PORT AU PRINCE, Haiti (CMC) — Haiti has recorded a slowdown in economic activity in the first quarter of 2016-17, compared to the previous quarter, the Bank of the Republic of Haiti (BRH) has reported.
It said the growth rate of the industrial production index is expected to fall to 1.6 per cent after the 4.8 per cent increase in the fourth quarter of 2015-2016.
The BRH said that the inflation rate rose from 12.5 per cent in September to 14.2 per cent in November 2016 and the analysis showed that the increase in the rate of inflation growth is largely the result of volatile commodity prices, which have been impacted by the passage of Hurricane Matthew last October.
The figures also showed that the trade deficit has increased due largely to the increase in the level of private transfers and a continued depreciation of the gourde against the US dollar.

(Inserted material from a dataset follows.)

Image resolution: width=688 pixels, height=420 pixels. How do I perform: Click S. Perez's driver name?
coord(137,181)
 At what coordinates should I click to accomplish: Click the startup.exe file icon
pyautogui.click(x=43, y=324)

“Thus, in the fourth quarter of 2016, the trade deficit amounted to US $634.32 million, reflecting a 2.43 per cent increase over the previous quarter, despite a stronger increase in exports. Indeed, during the period considered, exports totalled US$270.9 million, an increase of 3.55 per cent, while the level of imports was US$905.22 million, up 2.76 per cent.”

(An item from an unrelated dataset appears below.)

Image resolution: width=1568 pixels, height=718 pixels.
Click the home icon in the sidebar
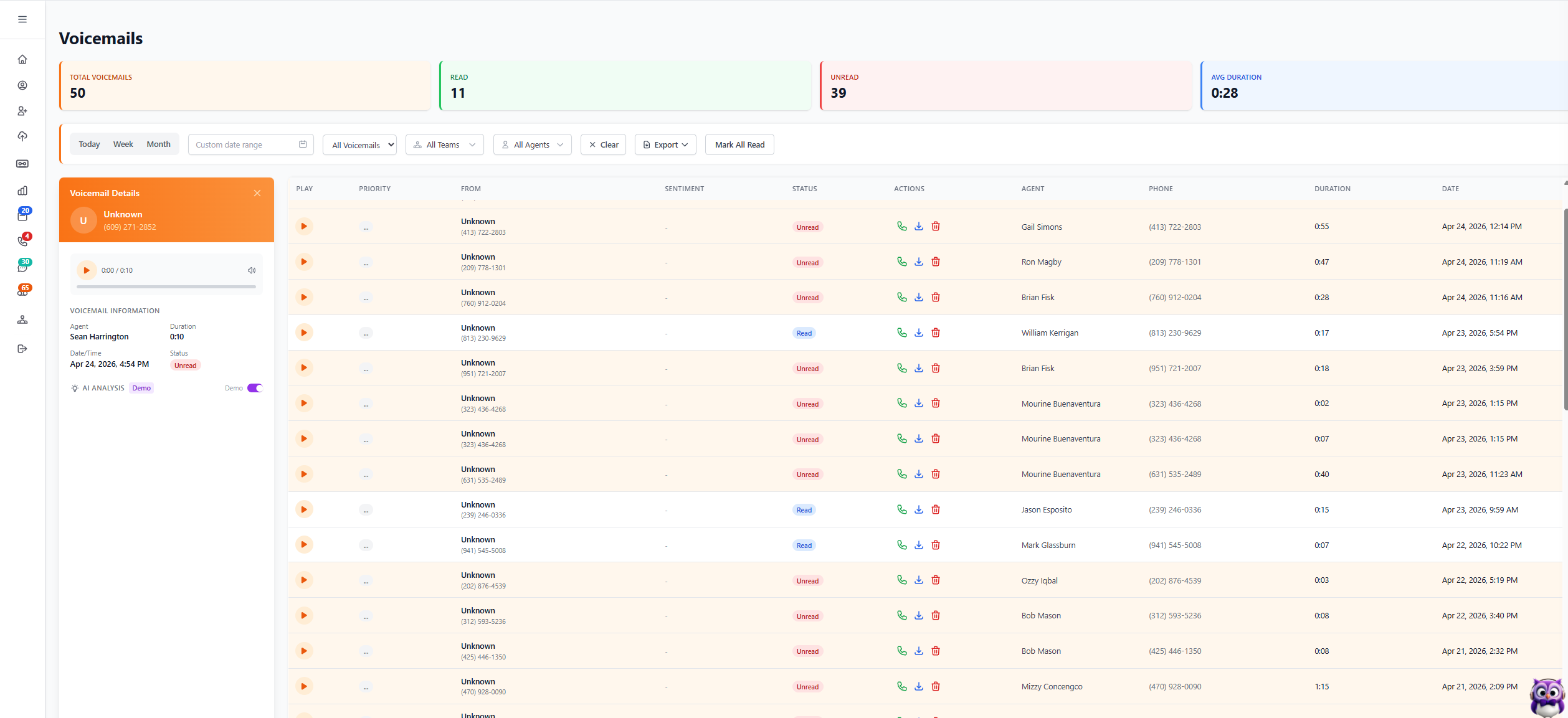point(22,59)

But the BRH noted that despite the 6.34 per cent increase in private transfers US$154.42 million in October 2016, the trend in the depreciation of the Gourde has continued. As at December 19, 2016, BRH’s reference rate is 67.3329 gourdes for one dollar, an increase of 2.72 per cent compared to the last day of September of the same year.
As of December 21, 2016, the state of public finances was characterised by a greater decline in government revenues compared to public expenditure.
In the first quarter of 2016-2017, due to the slowdown in economic activity, taxes collected amounted showed a decrease of 7.09 per cent totalling G$14,643.57 million.
In terms of performance, revenues correspond to a realisation rate of approximately 28.17 per cent of the budgetary revenue forecast for the 2016-2017 fiscal year. On the other hand, spending decreased from 3.01 per cent to G$21 588.66 million compared to the previous quarter.